Dataset entries
----

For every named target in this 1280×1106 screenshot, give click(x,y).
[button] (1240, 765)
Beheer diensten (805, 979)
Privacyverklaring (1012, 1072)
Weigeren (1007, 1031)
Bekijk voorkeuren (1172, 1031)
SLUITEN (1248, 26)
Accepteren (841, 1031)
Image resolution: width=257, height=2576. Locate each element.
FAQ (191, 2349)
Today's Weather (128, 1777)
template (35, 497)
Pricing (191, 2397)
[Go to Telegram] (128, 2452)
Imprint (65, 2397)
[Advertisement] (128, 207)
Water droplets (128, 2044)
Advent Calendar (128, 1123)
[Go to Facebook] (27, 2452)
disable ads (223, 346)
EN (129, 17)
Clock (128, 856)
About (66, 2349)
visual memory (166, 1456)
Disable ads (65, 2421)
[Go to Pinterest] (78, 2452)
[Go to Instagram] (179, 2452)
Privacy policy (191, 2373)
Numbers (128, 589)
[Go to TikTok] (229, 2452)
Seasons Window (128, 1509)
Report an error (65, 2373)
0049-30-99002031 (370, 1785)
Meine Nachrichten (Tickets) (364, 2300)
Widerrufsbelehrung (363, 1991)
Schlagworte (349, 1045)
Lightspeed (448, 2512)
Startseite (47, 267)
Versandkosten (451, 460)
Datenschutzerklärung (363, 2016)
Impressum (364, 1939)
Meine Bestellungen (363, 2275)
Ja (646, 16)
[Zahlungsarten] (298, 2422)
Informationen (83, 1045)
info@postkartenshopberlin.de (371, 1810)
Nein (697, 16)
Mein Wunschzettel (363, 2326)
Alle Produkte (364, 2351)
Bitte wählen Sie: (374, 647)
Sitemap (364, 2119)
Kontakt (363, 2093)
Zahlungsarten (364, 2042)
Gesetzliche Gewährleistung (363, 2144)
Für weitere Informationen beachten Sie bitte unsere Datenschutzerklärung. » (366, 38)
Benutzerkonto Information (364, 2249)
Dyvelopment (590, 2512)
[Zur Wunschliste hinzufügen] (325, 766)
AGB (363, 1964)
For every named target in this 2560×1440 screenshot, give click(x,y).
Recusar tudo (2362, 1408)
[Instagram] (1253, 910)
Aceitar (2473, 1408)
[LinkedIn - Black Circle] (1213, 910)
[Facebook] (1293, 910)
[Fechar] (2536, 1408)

----

Aim of the task:
Every entry must be output again, exactly as written above.

Answer for this exercise:
For every named target in this 1280×1106 screenshot, give click(x,y).
[button] (1240, 765)
Beheer diensten (805, 979)
Privacyverklaring (1012, 1072)
Weigeren (1007, 1031)
Bekijk voorkeuren (1172, 1031)
SLUITEN (1248, 26)
Accepteren (841, 1031)
Image resolution: width=257, height=2576. Locate each element.
FAQ (191, 2349)
Today's Weather (128, 1777)
template (35, 497)
Pricing (191, 2397)
[Go to Telegram] (128, 2452)
Imprint (65, 2397)
[Advertisement] (128, 207)
Water droplets (128, 2044)
Advent Calendar (128, 1123)
[Go to Facebook] (27, 2452)
disable ads (223, 346)
EN (129, 17)
Clock (128, 856)
About (66, 2349)
visual memory (166, 1456)
Disable ads (65, 2421)
[Go to Pinterest] (78, 2452)
[Go to Instagram] (179, 2452)
Privacy policy (191, 2373)
Numbers (128, 589)
[Go to TikTok] (229, 2452)
Seasons Window (128, 1509)
Report an error (65, 2373)
0049-30-99002031 (370, 1785)
Meine Nachrichten (Tickets) (364, 2300)
Widerrufsbelehrung (363, 1991)
Schlagworte (349, 1045)
Lightspeed (448, 2512)
Startseite (47, 267)
Versandkosten (451, 460)
Datenschutzerklärung (363, 2016)
Impressum (364, 1939)
Meine Bestellungen (363, 2275)
Ja (646, 16)
[Zahlungsarten] (298, 2422)
Informationen (83, 1045)
info@postkartenshopberlin.de (371, 1810)
Nein (697, 16)
Mein Wunschzettel (363, 2326)
Alle Produkte (364, 2351)
Bitte wählen Sie: (374, 647)
Sitemap (364, 2119)
Kontakt (363, 2093)
Zahlungsarten (364, 2042)
Gesetzliche Gewährleistung (363, 2144)
Für weitere Informationen beachten Sie bitte unsere Datenschutzerklärung. » (366, 38)
Benutzerkonto Information (364, 2249)
Dyvelopment (590, 2512)
[Zur Wunschliste hinzufügen] (325, 766)
AGB (363, 1964)
For every named target in this 2560×1440 screenshot, give click(x,y).
Recusar tudo (2362, 1408)
[Instagram] (1253, 910)
Aceitar (2473, 1408)
[LinkedIn - Black Circle] (1213, 910)
[Facebook] (1293, 910)
[Fechar] (2536, 1408)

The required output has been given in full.